__What this task involves__
Determine the number of lines in the data that include the word "plus", and write only that number.

(Record excerpts)

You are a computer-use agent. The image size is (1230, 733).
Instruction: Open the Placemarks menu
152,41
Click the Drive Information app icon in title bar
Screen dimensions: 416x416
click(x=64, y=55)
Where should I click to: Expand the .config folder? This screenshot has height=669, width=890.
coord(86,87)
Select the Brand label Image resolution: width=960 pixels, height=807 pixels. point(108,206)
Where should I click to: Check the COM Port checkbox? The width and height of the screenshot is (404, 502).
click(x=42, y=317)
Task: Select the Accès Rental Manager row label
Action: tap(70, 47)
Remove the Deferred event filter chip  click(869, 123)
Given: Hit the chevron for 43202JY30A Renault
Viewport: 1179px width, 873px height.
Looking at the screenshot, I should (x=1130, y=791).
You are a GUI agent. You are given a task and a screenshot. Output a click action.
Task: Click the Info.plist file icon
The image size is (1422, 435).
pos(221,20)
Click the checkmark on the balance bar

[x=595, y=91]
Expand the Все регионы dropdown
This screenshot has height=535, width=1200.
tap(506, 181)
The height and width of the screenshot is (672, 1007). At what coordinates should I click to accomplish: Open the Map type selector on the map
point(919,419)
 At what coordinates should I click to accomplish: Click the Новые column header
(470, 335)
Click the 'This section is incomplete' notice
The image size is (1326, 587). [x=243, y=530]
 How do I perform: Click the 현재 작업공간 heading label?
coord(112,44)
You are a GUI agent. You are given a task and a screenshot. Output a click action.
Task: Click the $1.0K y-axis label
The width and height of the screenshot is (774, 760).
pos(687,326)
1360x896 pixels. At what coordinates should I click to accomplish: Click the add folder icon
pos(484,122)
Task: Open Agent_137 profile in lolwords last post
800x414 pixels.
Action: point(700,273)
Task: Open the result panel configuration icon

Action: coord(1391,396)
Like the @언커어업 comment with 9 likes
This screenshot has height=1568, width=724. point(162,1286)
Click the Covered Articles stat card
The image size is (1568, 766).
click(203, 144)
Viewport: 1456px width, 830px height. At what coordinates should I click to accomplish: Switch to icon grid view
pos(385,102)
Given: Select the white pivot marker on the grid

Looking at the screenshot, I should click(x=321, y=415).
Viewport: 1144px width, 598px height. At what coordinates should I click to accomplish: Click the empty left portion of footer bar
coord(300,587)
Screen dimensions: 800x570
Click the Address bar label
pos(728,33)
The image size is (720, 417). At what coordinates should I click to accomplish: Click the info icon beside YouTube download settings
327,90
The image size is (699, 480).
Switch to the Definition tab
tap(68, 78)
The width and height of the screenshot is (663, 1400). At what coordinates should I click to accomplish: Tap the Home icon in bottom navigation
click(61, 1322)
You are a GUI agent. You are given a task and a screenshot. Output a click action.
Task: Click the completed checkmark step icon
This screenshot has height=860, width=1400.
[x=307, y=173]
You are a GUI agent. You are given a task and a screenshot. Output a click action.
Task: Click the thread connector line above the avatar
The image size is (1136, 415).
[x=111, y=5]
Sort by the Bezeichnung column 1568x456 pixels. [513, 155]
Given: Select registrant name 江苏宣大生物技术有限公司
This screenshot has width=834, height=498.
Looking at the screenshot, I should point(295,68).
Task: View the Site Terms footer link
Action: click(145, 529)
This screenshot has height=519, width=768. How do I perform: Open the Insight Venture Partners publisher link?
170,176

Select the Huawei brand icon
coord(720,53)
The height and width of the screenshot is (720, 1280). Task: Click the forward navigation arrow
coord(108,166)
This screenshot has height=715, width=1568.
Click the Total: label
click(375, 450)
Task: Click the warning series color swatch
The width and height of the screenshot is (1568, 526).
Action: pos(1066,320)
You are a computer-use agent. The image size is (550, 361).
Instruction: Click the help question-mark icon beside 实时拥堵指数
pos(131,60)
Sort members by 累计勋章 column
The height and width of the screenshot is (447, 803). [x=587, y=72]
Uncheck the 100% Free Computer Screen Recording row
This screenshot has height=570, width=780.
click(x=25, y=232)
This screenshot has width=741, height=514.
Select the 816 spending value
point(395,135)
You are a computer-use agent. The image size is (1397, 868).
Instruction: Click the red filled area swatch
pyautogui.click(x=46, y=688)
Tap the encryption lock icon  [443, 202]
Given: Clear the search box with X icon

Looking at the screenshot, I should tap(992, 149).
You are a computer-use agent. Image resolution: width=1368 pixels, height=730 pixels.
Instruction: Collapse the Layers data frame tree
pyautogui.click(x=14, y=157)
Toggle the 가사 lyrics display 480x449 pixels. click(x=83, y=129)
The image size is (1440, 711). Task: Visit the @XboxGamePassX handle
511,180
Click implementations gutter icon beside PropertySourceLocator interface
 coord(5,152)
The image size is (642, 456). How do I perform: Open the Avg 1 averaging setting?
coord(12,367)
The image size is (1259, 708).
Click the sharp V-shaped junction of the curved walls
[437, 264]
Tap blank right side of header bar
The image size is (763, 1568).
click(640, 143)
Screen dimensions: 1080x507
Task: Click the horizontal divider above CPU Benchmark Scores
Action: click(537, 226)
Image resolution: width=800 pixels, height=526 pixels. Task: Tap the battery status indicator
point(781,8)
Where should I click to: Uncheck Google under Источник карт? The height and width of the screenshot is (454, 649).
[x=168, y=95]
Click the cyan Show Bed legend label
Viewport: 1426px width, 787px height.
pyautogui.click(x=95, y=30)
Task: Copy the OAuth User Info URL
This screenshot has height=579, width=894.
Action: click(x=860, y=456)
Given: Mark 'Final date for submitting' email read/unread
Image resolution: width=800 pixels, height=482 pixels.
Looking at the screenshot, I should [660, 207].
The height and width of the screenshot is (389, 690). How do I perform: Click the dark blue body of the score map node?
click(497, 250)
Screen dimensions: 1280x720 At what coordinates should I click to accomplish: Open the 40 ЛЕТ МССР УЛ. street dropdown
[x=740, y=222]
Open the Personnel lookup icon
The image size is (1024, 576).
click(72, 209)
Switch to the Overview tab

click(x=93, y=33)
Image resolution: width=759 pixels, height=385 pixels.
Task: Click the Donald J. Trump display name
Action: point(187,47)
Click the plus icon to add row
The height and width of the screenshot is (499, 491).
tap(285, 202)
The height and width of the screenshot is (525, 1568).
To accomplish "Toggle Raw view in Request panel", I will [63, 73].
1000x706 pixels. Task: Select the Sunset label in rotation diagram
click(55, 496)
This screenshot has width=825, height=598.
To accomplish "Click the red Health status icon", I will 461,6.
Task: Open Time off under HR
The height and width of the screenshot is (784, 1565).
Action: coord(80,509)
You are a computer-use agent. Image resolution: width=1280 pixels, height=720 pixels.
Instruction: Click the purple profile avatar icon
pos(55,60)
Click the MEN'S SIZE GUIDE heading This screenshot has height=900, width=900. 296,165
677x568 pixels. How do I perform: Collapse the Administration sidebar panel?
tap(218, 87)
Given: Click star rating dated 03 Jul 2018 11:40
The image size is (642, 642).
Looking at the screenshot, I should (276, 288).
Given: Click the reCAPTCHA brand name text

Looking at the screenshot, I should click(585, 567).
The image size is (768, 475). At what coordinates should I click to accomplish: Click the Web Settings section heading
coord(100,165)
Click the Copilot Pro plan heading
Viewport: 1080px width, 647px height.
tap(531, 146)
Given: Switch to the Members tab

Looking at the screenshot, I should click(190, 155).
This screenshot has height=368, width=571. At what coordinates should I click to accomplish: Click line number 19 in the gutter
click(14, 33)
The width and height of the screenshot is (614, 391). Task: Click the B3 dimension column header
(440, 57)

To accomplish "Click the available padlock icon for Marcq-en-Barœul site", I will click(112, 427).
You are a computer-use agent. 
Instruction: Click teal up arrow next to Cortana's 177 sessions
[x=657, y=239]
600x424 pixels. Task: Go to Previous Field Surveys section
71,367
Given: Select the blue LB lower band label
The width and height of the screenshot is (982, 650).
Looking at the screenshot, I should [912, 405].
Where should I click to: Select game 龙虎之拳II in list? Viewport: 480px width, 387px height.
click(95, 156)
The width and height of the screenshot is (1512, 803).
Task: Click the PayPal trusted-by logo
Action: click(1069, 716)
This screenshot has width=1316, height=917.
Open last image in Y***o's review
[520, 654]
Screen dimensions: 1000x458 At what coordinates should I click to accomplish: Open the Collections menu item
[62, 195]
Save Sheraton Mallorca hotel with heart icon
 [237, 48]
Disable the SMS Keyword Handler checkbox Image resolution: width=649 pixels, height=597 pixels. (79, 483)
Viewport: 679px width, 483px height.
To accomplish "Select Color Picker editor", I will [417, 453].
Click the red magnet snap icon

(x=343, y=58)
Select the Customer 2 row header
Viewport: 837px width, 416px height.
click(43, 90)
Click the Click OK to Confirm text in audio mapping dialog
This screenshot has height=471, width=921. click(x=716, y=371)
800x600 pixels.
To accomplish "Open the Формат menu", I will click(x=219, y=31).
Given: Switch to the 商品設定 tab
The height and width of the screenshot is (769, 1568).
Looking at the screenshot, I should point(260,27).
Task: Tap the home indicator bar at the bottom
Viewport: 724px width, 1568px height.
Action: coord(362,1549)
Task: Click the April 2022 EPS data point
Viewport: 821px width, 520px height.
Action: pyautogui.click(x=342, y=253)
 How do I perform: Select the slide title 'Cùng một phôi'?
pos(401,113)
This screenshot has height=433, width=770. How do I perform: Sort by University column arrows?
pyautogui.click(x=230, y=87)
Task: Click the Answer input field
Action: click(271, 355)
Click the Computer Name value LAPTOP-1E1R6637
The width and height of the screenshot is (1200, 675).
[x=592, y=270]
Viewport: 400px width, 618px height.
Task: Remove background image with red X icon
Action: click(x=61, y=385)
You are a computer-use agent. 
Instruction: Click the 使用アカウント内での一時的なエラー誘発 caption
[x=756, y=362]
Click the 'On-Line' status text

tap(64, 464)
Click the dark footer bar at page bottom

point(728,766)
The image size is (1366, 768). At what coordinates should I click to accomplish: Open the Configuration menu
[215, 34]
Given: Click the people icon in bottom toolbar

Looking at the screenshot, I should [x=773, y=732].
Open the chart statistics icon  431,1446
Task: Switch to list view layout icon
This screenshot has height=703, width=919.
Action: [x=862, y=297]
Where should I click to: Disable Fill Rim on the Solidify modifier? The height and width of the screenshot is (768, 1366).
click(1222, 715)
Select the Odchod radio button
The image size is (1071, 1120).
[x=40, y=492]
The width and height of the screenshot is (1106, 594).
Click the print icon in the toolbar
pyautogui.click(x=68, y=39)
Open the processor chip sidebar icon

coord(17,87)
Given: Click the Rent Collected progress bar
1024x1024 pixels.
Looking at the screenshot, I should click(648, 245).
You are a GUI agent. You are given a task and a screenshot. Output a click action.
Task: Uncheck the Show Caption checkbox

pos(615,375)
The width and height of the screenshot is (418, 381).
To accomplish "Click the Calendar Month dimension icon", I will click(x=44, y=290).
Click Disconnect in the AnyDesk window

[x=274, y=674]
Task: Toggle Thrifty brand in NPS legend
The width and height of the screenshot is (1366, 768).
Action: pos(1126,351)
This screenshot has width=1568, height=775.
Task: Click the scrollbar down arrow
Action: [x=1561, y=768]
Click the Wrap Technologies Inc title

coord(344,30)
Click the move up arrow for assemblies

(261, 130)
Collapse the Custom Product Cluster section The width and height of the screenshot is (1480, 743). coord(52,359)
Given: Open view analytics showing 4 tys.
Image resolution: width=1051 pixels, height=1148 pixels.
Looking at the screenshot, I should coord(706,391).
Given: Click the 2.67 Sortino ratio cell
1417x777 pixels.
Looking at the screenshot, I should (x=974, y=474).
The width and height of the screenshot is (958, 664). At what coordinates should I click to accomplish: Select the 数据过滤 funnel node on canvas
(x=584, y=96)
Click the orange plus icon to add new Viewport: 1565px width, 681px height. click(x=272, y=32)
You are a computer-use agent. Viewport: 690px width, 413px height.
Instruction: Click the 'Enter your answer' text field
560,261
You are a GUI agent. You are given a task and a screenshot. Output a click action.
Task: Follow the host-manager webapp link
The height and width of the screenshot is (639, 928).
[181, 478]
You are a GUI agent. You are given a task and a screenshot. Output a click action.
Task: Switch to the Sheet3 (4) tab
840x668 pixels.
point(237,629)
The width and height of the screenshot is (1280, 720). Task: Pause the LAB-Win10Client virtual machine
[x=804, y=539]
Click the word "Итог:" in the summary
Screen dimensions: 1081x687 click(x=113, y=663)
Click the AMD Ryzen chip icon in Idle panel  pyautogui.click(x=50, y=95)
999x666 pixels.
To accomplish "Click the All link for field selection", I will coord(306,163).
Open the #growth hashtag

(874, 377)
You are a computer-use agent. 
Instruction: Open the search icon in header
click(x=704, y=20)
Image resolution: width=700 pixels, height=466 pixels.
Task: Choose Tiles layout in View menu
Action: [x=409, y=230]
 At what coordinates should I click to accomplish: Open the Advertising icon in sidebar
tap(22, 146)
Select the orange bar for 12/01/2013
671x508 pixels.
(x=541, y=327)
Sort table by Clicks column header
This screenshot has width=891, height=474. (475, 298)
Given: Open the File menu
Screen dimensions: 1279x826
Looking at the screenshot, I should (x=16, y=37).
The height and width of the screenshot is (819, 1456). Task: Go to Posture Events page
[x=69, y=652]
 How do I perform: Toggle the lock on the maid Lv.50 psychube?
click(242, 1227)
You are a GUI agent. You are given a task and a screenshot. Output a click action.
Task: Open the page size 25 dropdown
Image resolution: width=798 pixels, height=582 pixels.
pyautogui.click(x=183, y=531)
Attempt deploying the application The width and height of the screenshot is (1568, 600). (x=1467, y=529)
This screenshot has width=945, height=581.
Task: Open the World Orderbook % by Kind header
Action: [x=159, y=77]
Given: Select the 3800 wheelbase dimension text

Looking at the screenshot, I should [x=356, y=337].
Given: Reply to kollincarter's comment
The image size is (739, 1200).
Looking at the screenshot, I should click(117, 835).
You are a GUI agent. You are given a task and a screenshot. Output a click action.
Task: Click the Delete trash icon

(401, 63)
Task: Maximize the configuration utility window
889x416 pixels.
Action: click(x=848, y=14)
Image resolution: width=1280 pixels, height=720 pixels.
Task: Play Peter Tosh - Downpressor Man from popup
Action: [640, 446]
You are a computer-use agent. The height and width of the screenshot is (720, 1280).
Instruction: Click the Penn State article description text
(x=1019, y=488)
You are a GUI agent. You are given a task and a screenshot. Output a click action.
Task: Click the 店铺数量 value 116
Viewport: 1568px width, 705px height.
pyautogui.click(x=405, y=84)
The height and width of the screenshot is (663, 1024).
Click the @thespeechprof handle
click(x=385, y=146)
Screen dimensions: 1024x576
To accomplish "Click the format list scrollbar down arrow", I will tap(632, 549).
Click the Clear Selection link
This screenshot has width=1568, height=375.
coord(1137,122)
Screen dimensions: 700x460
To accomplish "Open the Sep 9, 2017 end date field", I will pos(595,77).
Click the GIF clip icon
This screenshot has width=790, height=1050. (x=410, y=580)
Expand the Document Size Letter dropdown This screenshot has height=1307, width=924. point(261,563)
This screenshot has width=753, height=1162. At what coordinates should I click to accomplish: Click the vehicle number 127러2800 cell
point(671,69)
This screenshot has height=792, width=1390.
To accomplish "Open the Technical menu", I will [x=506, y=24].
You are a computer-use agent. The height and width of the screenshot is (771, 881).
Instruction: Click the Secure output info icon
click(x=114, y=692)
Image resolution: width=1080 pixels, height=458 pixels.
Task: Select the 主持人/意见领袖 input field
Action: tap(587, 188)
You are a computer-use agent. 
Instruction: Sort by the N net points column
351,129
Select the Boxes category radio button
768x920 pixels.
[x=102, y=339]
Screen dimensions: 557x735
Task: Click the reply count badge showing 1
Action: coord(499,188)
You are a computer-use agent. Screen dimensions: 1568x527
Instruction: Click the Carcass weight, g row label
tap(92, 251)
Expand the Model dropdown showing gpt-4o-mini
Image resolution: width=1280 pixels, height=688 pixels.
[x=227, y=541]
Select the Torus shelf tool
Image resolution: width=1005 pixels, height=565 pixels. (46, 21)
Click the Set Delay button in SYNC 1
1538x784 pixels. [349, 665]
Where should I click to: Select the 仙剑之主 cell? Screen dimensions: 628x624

(End Record excerpts)

__Worked solution__
2